NOTA

Europa va 20 años rezagada frente a China en tecnología de baterías, advierte experto

La industria automotriz china en tecnología de baterías está alcanzando números de ventas y desarrollo en autos eléctricos que antes parecían imposible y eso, tiene a Europa bastante incómoda

La distancia entre Europa y China en el terreno de las baterías para autos eléctricos ya no se mide en meses ni en ciclos de producto. Para el profesor alemán Ferdinand Dudenhöffer — quien dirige el Center for Automotive Research en Bochum —, la brecha es mucho más profunda: “Europa va al menos dos décadas detrás de China en tecnología de baterías”, explicó en una entrevista al diario chino Global Times.

Los fabricantes chinos no solo han incrementado su presencia en Europa; están alcanzando cifras que hace unos años parecían improbables. En diciembre de 2025, por ejemplo, superaron por primera vez las 100 mil unidades vendidas en un solo mes, capturando cerca del 9.5 % del mercado europeo. Lo fuerte del tema es que no se ve como un fenómeno aislado sino como una respuesta de un cambio que lleva meses cocinándose.

Dudenhöffer, una voz relevante en el tema explica: “la cooperación con proveedores chinos dejó de ser una opción estratégica y se convirtió en una necesidad si los fabricantes europeos quieren seguir siendo relevantes”.

De hecho, se estima que más del 70 % de las baterías utilizadas en vehículos eléctricos vendidos en Europa en 2025 vinieron de compañías chinas. El dato, por sí solo, revela hasta qué punto la dependencia tecnológica se ha normalizado.

Parte del problema es económico. Los costos de producción de baterías en China son alrededor de un 30% menores que en Europa y, además, los ciclos de desarrollo se han recortado a la mitad. Es decir, no solo producen más barato, también avanzan más rápido.

Mientras tanto, algunos proyectos europeos enfrentan tropiezos visibles. Northvolt, en Suecia (empresa fundada en 2015 con la meta de producir las celdas más ecológicas del mundo) ha atravesado dificultades financieras que la acercaron peligrosamente a la quiebra, en parte por retrasos técnicos y de suministro. En Francia, ACC optó por frenar sus planes de expansión industrial.

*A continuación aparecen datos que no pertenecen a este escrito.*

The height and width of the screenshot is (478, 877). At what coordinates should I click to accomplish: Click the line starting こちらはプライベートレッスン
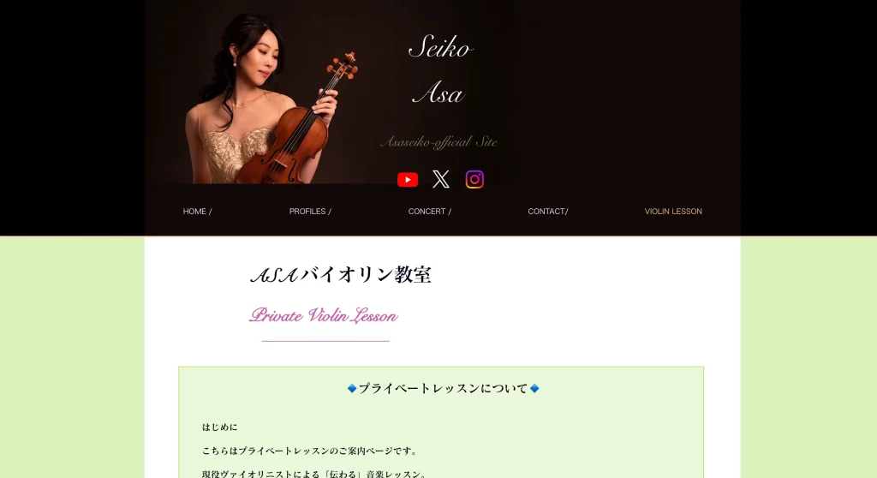pyautogui.click(x=310, y=451)
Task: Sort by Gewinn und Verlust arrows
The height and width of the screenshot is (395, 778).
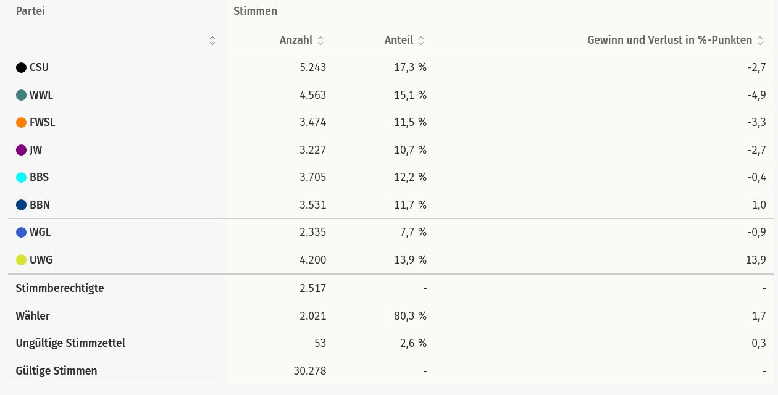Action: (x=760, y=41)
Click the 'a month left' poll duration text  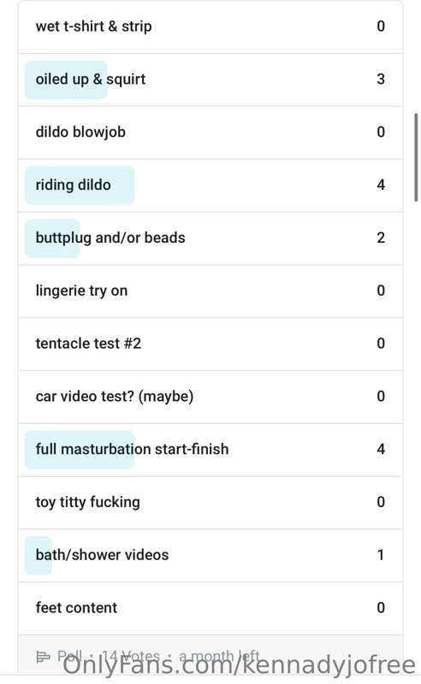[219, 657]
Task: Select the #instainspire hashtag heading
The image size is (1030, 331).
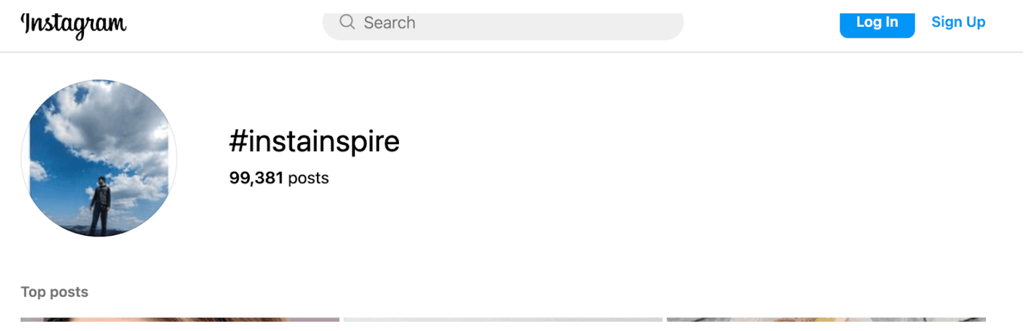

Al mismo tiempo, los grandes fabricantes chinos de baterías han empezado a mover fichas directamente en territorio europeo. CATL, por ejemplo, ya produce en Alemania mediante una alianza con BMW, mientras que BYD y Stellantis avanzan en la fabricación masiva de baterías LFP de bajo costo.

La ventaja china tampoco se limita a las baterías. Dudenhöffer apunta hacia otros frentes donde las empresas asiáticas están marcando el paso: conducción automatizada, cabinas inteligentes, integración digital. Nombres como QCraft, Horizon Robotics, Xiaomi o Huawei aparecen cada vez con más frecuencia en desarrollos que antes dominaban compañías europeas o estadounidenses. El cambio, en ese sentido, es más estructural que coyuntural.

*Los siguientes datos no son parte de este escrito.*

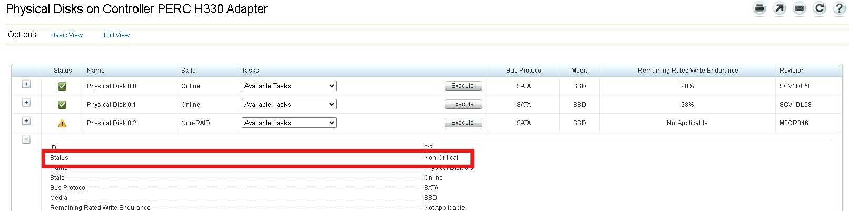Click the green check status icon for Disk 0:0
849x211 pixels.
coord(62,86)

Los datos de la Agencia Internacional de Energía refuerzan esa lectura. China controla alrededor del 75 % de la capacidad mundial de producción de baterías y mantiene un liderazgo claro en tecnologías LFP.

Europa, por contraste, enfrenta costos de producción que pueden ser hasta un 50% más altos y depende de importaciones para más del 80% de materias primas críticas como litio o níquel. Aun con iniciativas regulatorias que buscan fortalecer la cadena local, la realidad es que la autosuficiencia sigue siendo lejana.

Para Dudenhöffer, insistir en cadenas de suministro locales poco competitivas podría significar perder por completo la ventana de transición energética. En cambio, ve potencial en una colaboración más estrecha entre Europa y China, incluso al punto de imaginar al continente europeo como un laboratorio tecnológico compartido, un espacio donde ambas regiones combinen fortalezas en lugar de competir frontalmente.

Hay un concepto que el profesor repite: la eficiencia china. Los tiempos de desarrollo en empresas asiáticas pueden ser hasta la mitad de los que manejan fabricantes alemanes. Y eso, más allá de cualquier orgullo industrial, es algo que Europa podría estudiar con atención.